Il aurait pour rôle d'identifier les besoins en professions de santé des territoires de santé concernés. Les schémas régionaux de santé devraient s'appuyer sur les observations de ces offices départementaux.

L'Office national et les offices départementaux rendraient un avis annuel sur l'offre de stage tout au long des études de médecine dans les zones médicales sous-denses, en particulier sur la réalisation des stages des internes en quatrième année de médecine générale, les « docteurs junior », dont la première cohorte sera déployée à partir de septembre 2026.

Cet office national et ces offices départementaux auraient pour vocation de se substituer à l'ONDPS.

III. La position de la commission : un dispositif bienvenu, sous réserve d'un renforcement supplémentaire du rôle des collectivités territoriales dans l'évaluation des besoins de soins

Pour la commission, une meilleure territorialisation de l'évaluation des besoins de soins et des politiques d'accès aux soins est nécessaire. Le renforcement du rôle des conseils départementaux permettrait de tirer profit de leur connaissance du territoire, liée en particulier à l'exercice de leurs compétences sociales.

La commission, qui avait proposé dès 2022 de créer une quatrième année de troisième cycle pour la médecine générale avec une affectation prioritaire des internes dans les zones sous-denses5(*), approuve en particulier le rôle confié aux offices départementaux en matière d'évaluation de l'offre de stage de médecine dans les zones sous-denses.

Les premiers « docteurs junior » effectueront en effet leurs stages au cours de l'année scolaire 2026/2027. Évaluer avec précision l'offre de stage dans les zones sous-denses permettrait de garantir le respect de la volonté du législateur.
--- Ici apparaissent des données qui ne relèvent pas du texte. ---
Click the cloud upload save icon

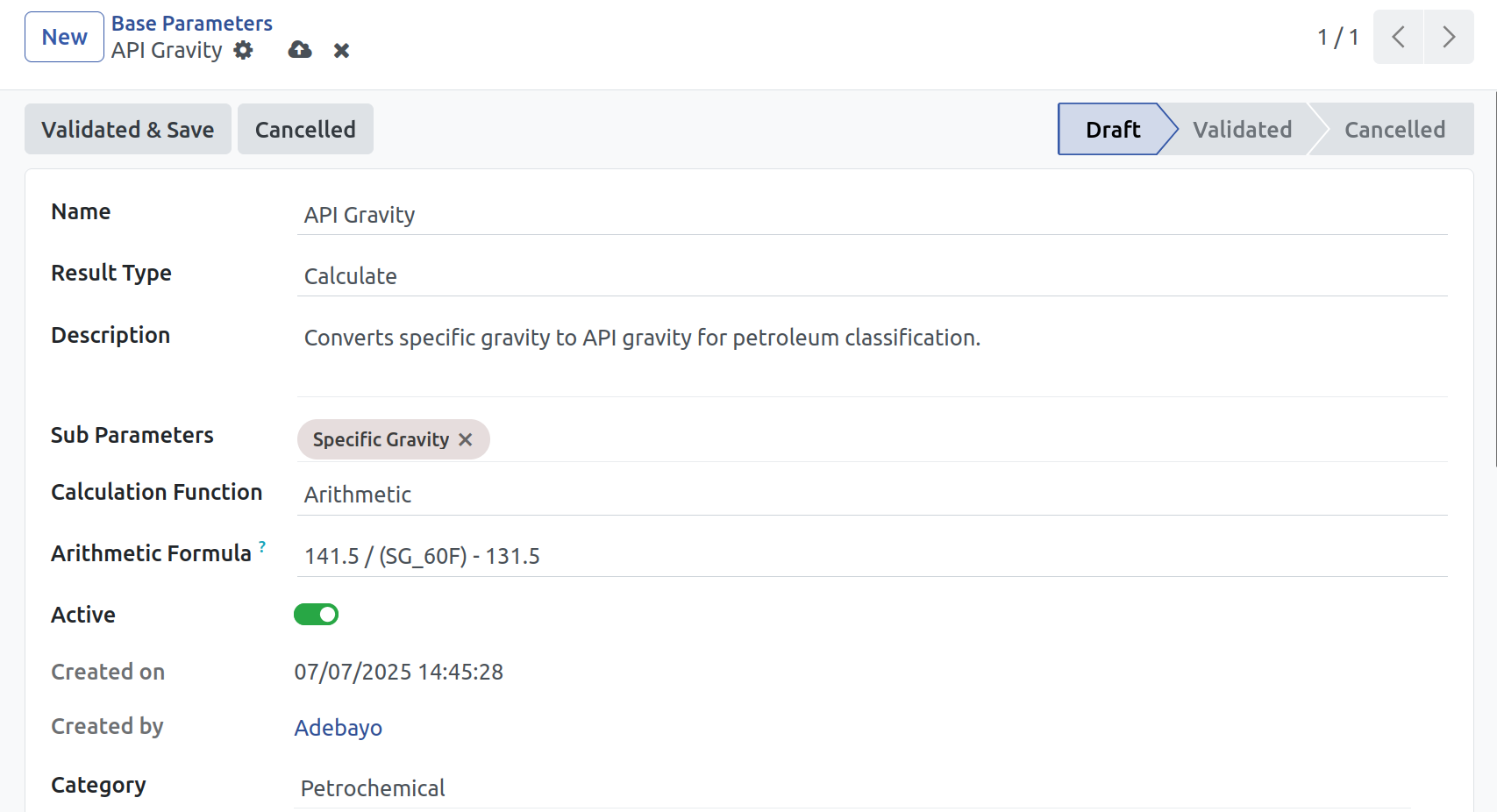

L'article 37 de la LFSS pour 2023 a en effet prévu à l'initiative du Sénat la création d'une quatrième année de troisième cycle pour la médecine générale, en priorité dans les zones sous-denses.

Pour la commission, il est nécessaire de renforcer le rôle des collectivités territoriales dans l'évaluation des besoins de soins. Elle a donc adopté l'amendement  COM-45 du rapporteur pour avis, identique à l'amendement COM-4 de la rapporteure de la commission des affaires sociales. Cet amendement :

- renforce le rôle des offices départementaux d'évaluation de la démographie des professions de santé dans la détermination des zones sous-denses en prévoyant que le directeur de l'agence régionale de santé détermine ces zones après avis conforme des offices départementaux concernés ;

- prévoit que ce zonage est révisé tous les ans, et non tous les deux ans, comme en dispose actuellement l'article L. 1434-4 du code de la santé publique ;

- précise que le diagnostic médical partagé prévu au III de l'article L. 1434-10 du code de la santé publique s'appuie sur les travaux des offices départementaux d'évaluation de la démographie des professions de santé concernés ;

- indique que les représentants des communes et de leurs groupements concernés sont associés aux offices départementaux d'évaluation de la démographie des professions de santé. Il assure ainsi une meilleure représentation des collectivités territoriales.

La commission propose à la commission des affaires sociales d'adopter l'article 1er ainsi modifié.


* 5 Recommandation 19 du rapport d'information n° 589 (2021-2022), déposé le 29 mars 2022 « Rétablir l'équité territoriale en matière d'accès aux soins : agir avant qu'il ne soit trop tard ».